How to Configure Rate Limiting in Nginx on Ubuntu

Your login endpoint gets hammered by a bot submitting hundreds of credential-stuffing attempts per minute. Your public API, open without authentication, gets scraped by a single client pulling thousands of pages in seconds. Your web server does not crash immediately, but CPU climbs, response times degrade, and legitimate users start seeing slow responses or errors.

Nginx has two built-in modules for this: ngx_http_limit_req_module controls the request rate, how many requests per second a client can make. ngx_http_limit_conn_module controls concurrent connections, how many simultaneous open connections a client can hold. Together they let you enforce fair use on any endpoint without touching your application code.

In this tutorial you will configure both modules on Ubuntu, apply rate limits to specific paths like /api and /login, understand the burst and nodelay options that separate a usable rate limit from one that breaks your own users, and test that everything works.

How Nginx Rate Limiting Works

Before writing any configuration, it helps to understand the mechanism.

limit_req_zone

limit_req_zone implements the leaky bucket algorithm. Imagine each client has a bucket with a fixed leak rate. Requests fill the bucket; the leak drains it at a steady rate. When the bucket overflows, Nginx rejects the excess requests with a 503 (or whichever status code you configure).
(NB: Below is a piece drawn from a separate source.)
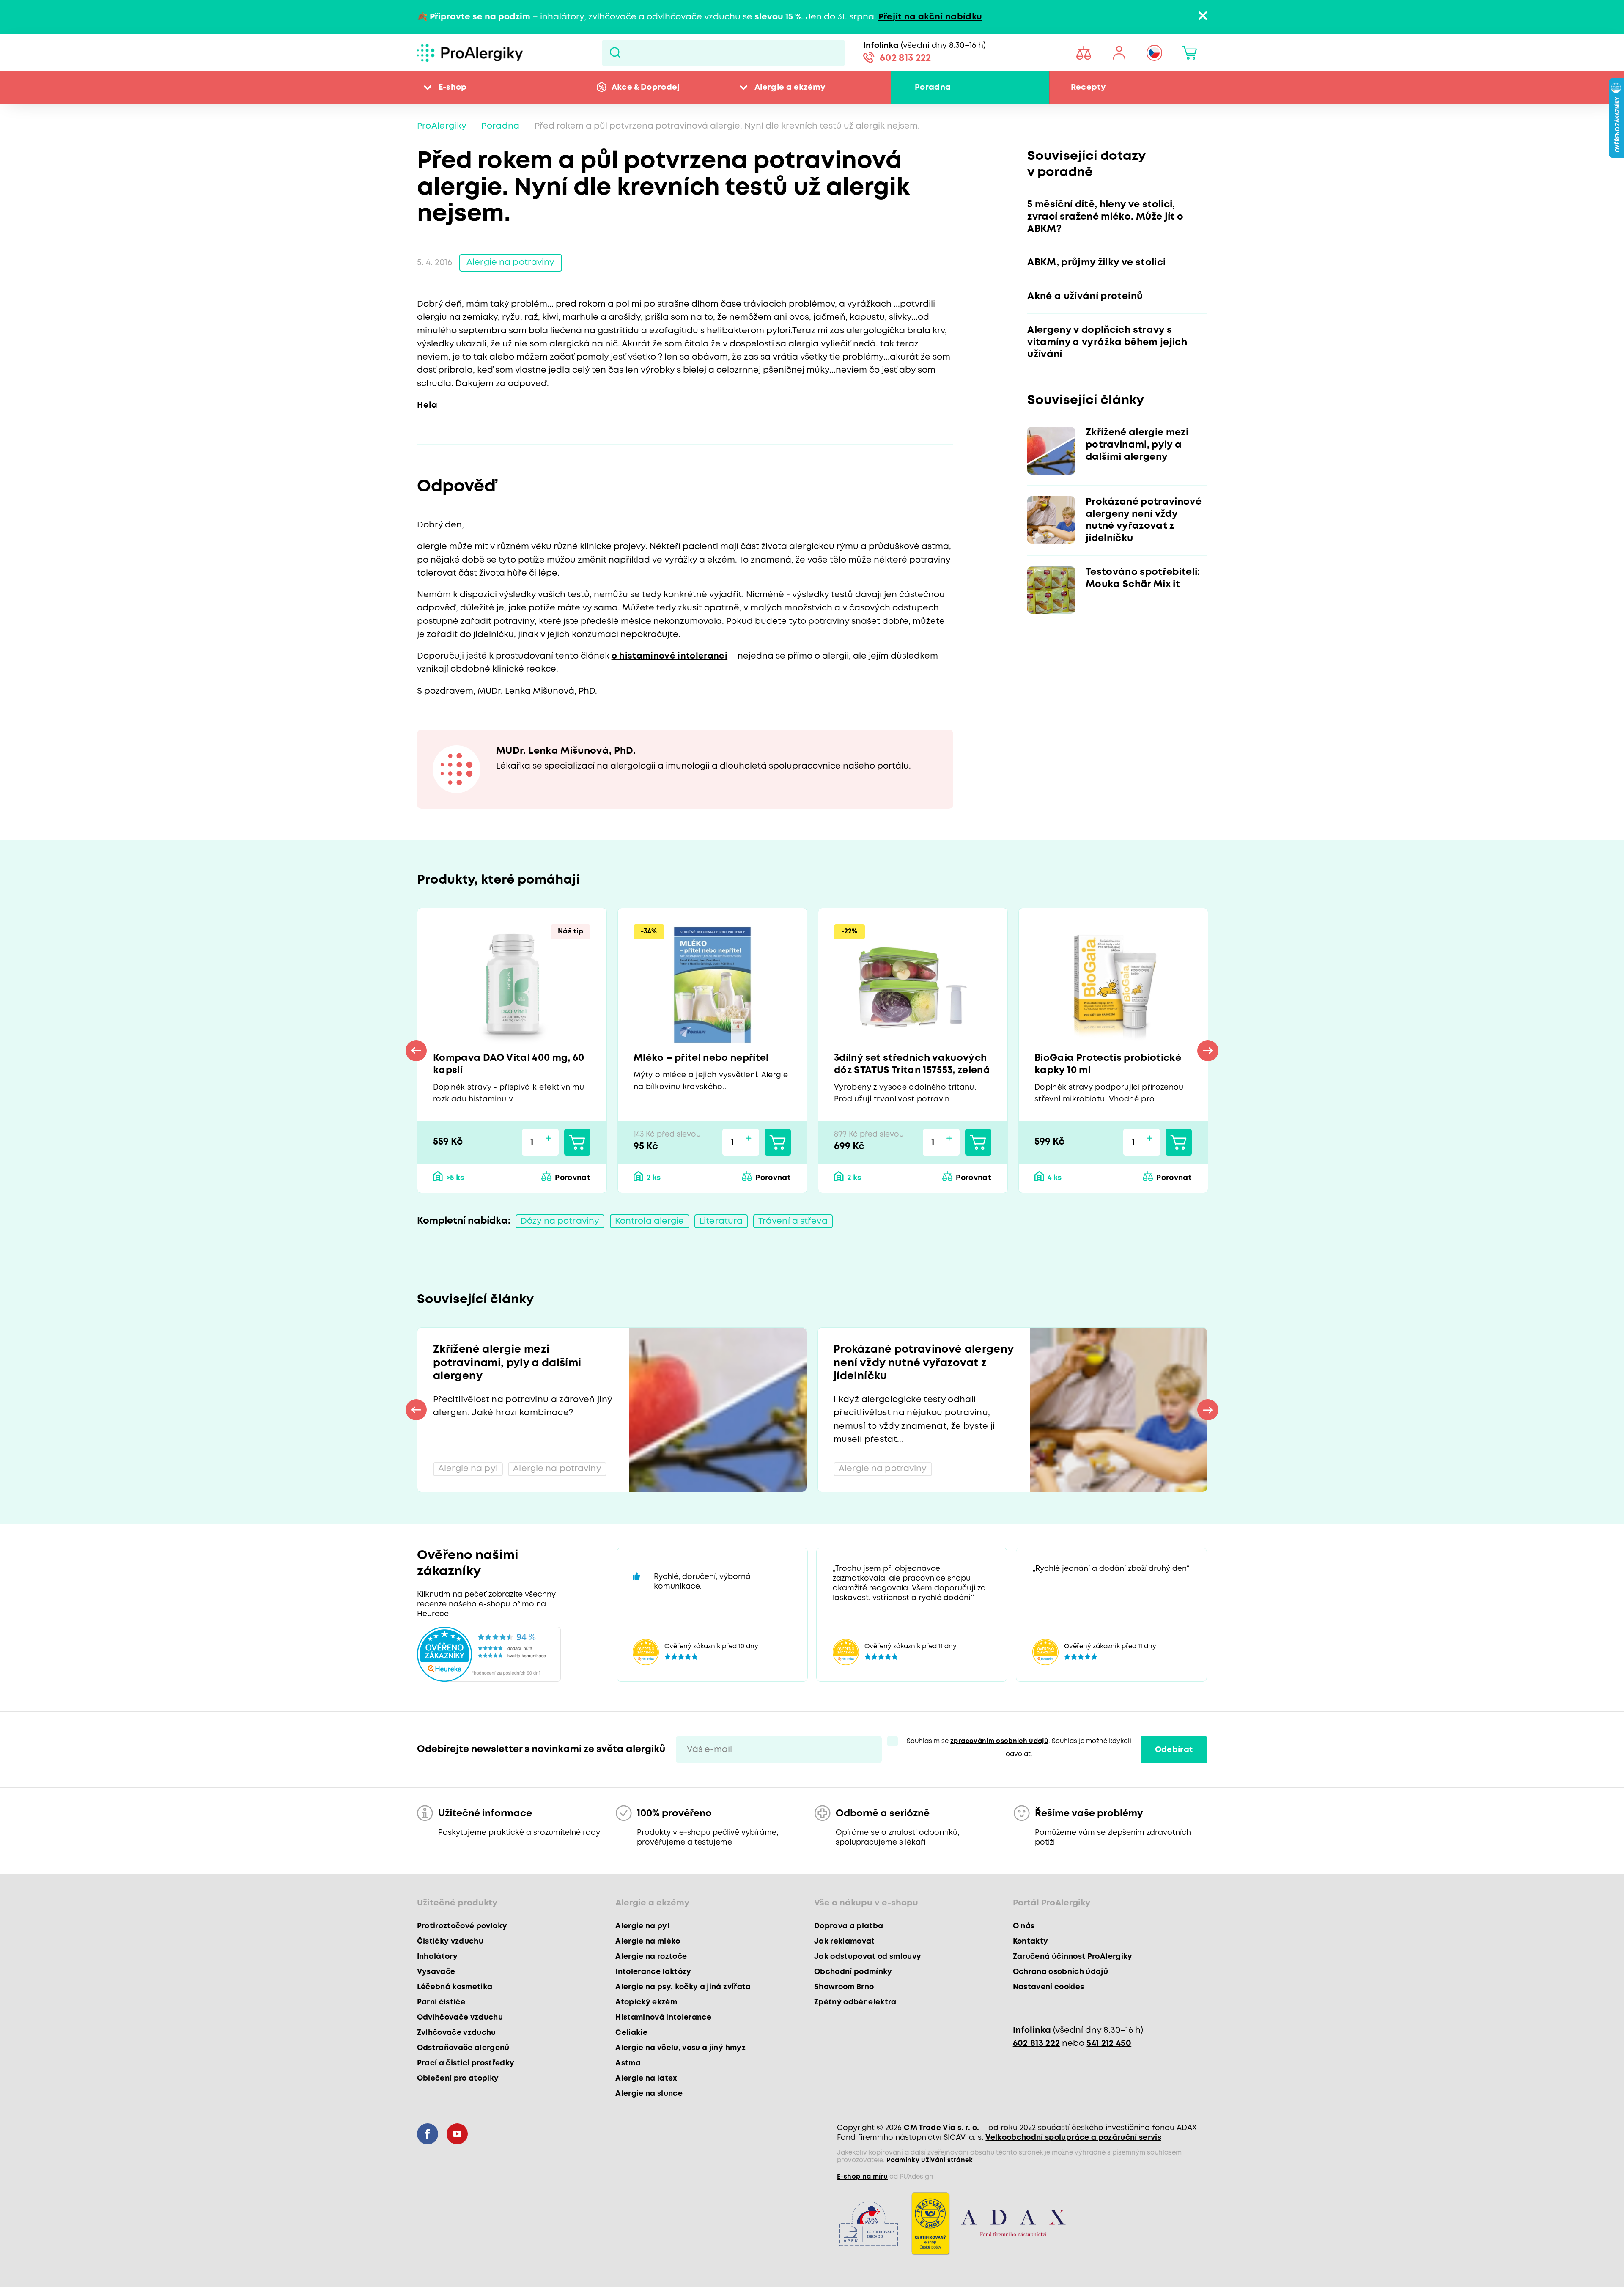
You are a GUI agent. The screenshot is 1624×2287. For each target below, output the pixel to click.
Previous (416, 1050)
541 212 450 (1108, 2044)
You define the zone globally (in http {}) and apply it to a location (in server {}):

limit_req_zone $binary_remote_addr zone=myzone:10m rate=10r/s;

Breaking this down:

$binary_remote_addr is the key used to track each client. The binary form of the remote IP is 4 bytes for IPv4 and 16 bytes for IPv6, much smaller than the string form and therefore more memory-efficient.
zone=myzone:10m is a shared memory zone named myzone with 10 MB of storage. 10 MB holds state for roughly 160,000 IPv4 addresses simultaneously.
rate=10r/s allowing 10 requests per second per IP. You can also write it as 60r/m (60 per minute) for lower-traffic paths.

limit_conn_zone

limit_conn_zone tracks how many connections from a given IP are currently open. This complements the rate limit by capping slow HTTP clients that hold connections open without sending requests fast enough to trigger the rate limit.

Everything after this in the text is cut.